As for the city of Alicante, it is one of the most popular along the Costa Blanca with its Moorish Castle of Santa Barbara dominating the town. It has an impressive seafront promenade stretching around the harbour shaded with palm trees and lined with shops and cafes. There are interesting museums to visit, one of which is the Hogueras Museum which is dedicated to Alicante's most famous festival, the Hogueras de San Juan (St. John's Bonfires). This event takes place in June with colourful processions, marching bands and dancing, culminating in a huge fireworks display and the bonfire at midnight.
Murcia is a small, and for the most part, un-discovered region of Spain. It has, along with its neighbouring province Almeria, one of the driest climates in Spain. Its coast is called the Costa Cálida, meaning the warm coast, and because of its own microclimate, the temperature averages around 5 degrees warmer than the rest of the Mediterranean. Murcia boasts Europe's largest seawater lagoon, the Mar Menor, its waters reputedly having therapeutic qualities. The Mar Menor also attracts plenty of wildlife too and is home to thousands of flamingos during their migration in the autumn.

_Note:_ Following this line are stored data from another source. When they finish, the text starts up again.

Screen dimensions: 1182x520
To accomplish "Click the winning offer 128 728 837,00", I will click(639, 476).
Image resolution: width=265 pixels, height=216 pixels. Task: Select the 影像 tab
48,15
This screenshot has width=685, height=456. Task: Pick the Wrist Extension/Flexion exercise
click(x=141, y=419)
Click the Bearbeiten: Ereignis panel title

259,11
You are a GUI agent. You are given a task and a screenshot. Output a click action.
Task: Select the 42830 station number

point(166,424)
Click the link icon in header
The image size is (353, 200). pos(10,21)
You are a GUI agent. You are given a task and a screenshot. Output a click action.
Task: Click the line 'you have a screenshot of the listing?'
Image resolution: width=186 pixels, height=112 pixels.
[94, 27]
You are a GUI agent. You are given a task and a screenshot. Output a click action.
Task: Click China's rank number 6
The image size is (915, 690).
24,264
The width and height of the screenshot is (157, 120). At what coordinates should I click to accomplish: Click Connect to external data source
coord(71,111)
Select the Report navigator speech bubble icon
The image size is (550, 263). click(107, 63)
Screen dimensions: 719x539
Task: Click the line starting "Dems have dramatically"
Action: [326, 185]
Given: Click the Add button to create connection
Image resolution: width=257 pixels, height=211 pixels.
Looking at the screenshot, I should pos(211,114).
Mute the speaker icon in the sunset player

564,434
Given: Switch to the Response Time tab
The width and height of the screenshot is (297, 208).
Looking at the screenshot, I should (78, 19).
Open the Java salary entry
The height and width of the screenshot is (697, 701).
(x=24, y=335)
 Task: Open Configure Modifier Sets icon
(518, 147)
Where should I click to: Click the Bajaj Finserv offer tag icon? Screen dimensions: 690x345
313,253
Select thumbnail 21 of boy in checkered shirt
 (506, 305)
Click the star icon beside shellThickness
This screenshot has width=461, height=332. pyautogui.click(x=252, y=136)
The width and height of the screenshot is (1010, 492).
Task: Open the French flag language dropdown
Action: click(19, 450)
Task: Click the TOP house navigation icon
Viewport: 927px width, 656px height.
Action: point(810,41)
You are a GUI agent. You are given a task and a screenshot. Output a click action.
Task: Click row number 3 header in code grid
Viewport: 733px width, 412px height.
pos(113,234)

The historic city of Murcia lies inland about 45 minutes drive from the Mar Menor, and is worth visiting for its many beautiful buildings and historical treasures. The second largest city is the ancient port of Cartagena, a principal naval base of Spain. It was founded by the Carthaginians in the 3rd century BC and the city has done much recently to restore many of its important buildings. Nature lovers should visit the Sierra Espuña National Park, Murcia's best kept secret. It's a mountainous area covered by pine forests and excellent for walking, climbing and mountain biking.